Te lezen tekst »

______

Brief regering : Verdrag tussen het Koninkrijk der Nederlanden en de Organisatie van de Verenigde Naties voor Onderwijs, Wetenschap en Cultuur (UNESCO) inzake de verlenging van de categorie-2-status onder auspiciën van UNESCO van het IHE Delft Institute for Water Education in Nederland; Parijs, 25 juli 2024 (Trb. 2024, 96 en 143)
36 598 Verdrag tussen het Koninkrijk der Nederlanden en de Organisatie van de Verenigde Naties voor Onderwijs, Wetenschap en Cultuur (UNESCO) inzake de verlenging van de categorie-2-status onder auspiciën van UNESCO van het IHE Delft Institute for Water Education in Nederland; Parijs, 25 juli 2024 (Trb. 2024, 96 en 143)
A/ Nr. 2
BRIEF VAN DE MINISTER VAN BUITENLANDSE ZAKEN
Ter griffie van de Eerste en van de Tweede Kamer der Staten-Generaal ontvangen op
3 februari 2025.
De wens dat het verdrag aan de uitdrukkelijke goedkeuring van de Staten-Generaal wordt
onderworpen kan door of namens één van de Kamers of door ten minste vijftien leden
van de Eerste Kamer dan wel dertig leden van de Tweede Kamer te kennen worden gegeven
uiterlijk op 5 maart 2025.

______

Aangeleverd materiaal »

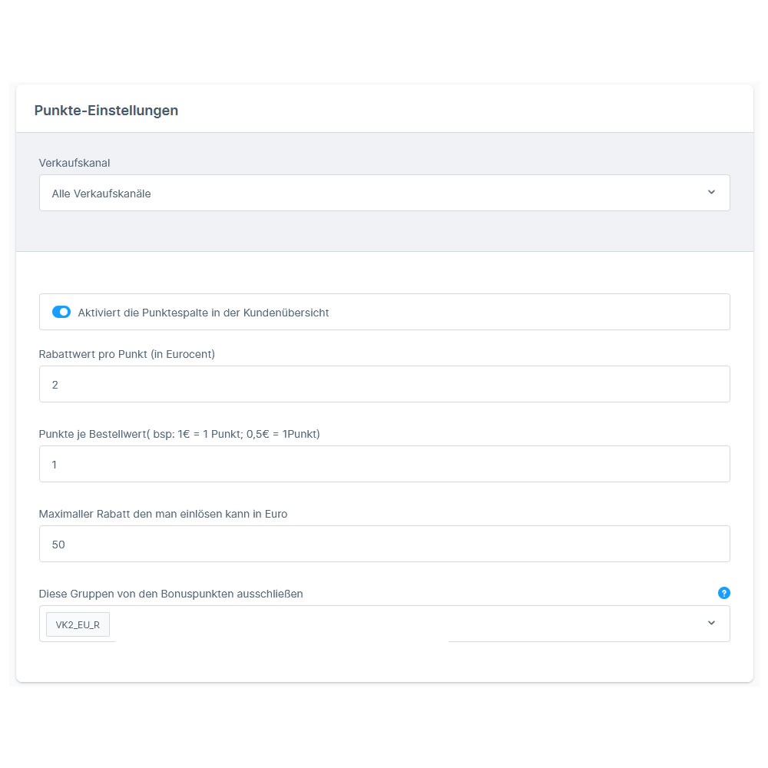768x768 pixels.
Task: Select the 'Alle Verkaufskanäle' combo box text
Action: pyautogui.click(x=101, y=194)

______

Jouw opdracht »
Op welke datum is de brief over het UNESCO-verdrag voor IHE Delft ontvangen ter griffie van de Eerste en de Tweede Kamer? Het materiaal is afkomstig uit een andere bron.

Het resultaat »
Op 3 februari 2025.